Rainbow Day and a Creative Journey

 Hey there! Been awhile since I’ve posted and feeling a bit guilty about it. Time does get away from you doesn’t it? I have had some travel experiences that I will be sharing in the next few weeks, but felt a need to get this particular subject out there. In my Beyond Layers class we have had a week of color. Monday was Green, Tuesday – Yellow, Thursday – Blue, Friday – Red, and Saturday – Rainbow. This photograph was my contribution for rainbow and brings me full circle to the beginning of this course where the first lesson was to write about our creative journey. It took awhile for me to write out my thoughts – I’m not really a writer, but eventually settled on sharing when my journey began. The following is my short story. Before moving on to the story I hope this may inspire you to write out the story of your own journey. Where it began, or how you feel about the path you are currently on. We all have a story to tell. If you are willing to share, shoot me an email with a link to your story. Would love to hear from you.

My Creative Journey Began

There, on the table next to the bowl of chicken soup, was a box of 64 Crayola Crayons. I ran my fingers across the tips of color; chestnut, violet, and marigold.

But I’ve gotten ahead of my story. I must start at the beginning. The beginning of that day.

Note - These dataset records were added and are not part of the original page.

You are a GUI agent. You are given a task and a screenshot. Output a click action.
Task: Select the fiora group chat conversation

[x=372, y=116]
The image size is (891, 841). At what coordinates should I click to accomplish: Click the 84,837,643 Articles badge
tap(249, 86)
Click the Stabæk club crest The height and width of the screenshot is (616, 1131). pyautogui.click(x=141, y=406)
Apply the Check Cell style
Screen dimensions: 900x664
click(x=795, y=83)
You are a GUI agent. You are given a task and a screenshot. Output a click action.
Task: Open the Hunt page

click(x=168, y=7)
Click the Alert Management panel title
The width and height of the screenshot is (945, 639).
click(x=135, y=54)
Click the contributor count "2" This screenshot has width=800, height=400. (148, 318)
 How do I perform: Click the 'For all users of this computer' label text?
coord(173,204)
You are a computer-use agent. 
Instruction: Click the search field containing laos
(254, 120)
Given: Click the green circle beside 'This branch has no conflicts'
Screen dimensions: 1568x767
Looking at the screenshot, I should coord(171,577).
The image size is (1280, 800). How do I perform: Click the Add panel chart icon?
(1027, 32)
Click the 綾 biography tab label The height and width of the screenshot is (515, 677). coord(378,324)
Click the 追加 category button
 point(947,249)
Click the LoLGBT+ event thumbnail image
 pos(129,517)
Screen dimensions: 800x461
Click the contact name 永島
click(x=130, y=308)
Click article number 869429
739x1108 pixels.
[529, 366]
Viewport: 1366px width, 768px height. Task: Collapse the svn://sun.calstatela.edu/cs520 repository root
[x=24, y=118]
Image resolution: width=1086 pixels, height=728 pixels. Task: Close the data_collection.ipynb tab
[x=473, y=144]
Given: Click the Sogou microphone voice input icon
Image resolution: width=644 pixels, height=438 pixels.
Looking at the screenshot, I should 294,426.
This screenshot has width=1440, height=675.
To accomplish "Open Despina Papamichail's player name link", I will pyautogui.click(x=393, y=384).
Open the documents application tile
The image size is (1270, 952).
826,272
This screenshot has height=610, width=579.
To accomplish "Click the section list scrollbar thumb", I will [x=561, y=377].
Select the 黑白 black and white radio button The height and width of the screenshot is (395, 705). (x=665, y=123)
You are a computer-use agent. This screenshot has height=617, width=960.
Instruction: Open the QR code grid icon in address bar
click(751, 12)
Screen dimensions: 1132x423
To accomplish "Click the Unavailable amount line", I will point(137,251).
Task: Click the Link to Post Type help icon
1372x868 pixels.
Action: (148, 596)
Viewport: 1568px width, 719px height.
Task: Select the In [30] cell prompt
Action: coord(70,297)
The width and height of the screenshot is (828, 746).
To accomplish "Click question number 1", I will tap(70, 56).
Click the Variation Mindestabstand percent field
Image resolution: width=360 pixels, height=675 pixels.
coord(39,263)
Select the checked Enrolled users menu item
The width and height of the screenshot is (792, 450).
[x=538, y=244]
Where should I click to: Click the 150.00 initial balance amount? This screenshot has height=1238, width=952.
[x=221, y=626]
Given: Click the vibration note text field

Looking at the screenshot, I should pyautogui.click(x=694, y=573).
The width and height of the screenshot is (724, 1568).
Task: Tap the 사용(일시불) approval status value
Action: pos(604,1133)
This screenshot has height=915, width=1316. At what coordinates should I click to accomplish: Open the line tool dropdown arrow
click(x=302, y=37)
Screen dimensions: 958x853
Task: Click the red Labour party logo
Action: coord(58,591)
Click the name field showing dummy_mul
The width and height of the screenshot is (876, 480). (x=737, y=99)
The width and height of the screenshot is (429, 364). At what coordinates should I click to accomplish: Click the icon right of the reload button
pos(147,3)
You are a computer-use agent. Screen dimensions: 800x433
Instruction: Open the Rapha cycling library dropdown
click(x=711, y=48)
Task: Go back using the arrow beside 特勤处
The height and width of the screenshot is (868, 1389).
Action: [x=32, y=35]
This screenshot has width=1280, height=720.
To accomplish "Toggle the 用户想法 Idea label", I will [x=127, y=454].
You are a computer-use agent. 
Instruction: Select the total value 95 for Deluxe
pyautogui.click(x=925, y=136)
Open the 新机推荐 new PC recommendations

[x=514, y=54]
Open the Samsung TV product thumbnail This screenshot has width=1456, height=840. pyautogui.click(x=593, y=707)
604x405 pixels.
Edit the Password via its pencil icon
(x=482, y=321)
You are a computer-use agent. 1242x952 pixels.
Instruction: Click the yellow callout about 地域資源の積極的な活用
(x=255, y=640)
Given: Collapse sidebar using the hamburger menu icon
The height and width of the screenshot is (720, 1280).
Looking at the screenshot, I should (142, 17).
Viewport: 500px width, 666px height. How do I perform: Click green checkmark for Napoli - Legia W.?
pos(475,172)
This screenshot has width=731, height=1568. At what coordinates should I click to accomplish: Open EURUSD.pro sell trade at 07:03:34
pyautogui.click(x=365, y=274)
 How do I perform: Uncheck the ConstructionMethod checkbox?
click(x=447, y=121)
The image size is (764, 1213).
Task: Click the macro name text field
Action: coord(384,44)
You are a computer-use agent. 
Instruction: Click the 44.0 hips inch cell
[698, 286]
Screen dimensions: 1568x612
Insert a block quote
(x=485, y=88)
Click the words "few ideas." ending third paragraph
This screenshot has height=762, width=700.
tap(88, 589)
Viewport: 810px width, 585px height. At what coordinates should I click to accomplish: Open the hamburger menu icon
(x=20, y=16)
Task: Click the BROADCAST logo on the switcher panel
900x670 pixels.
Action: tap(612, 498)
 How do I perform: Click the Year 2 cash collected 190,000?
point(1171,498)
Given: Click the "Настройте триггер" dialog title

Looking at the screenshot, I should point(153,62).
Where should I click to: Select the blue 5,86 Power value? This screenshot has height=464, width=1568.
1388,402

I was 5 years old, sitting in the classroom, not feeling well. I didn’t want to say anything. Didn’t want to spoil the day. I loved school. I looked forward to it every day of the week and was thankful then that the weekend was only two days long, and then I could go back to school. I loved finger painting. Loved playing with my friends. Loved my Kindergarten teacher, Mrs. King, with her soft warm hands and kind smile. Her eyes looked into mine that morning and I could see, she knew. She walked toward me with her kind smile and touched her soft warm hand to my forehead. “You need to see the nurse” she said in a low, concerned voice. She gave me a note she had written in a beautiful script I could not read and sent me on my way.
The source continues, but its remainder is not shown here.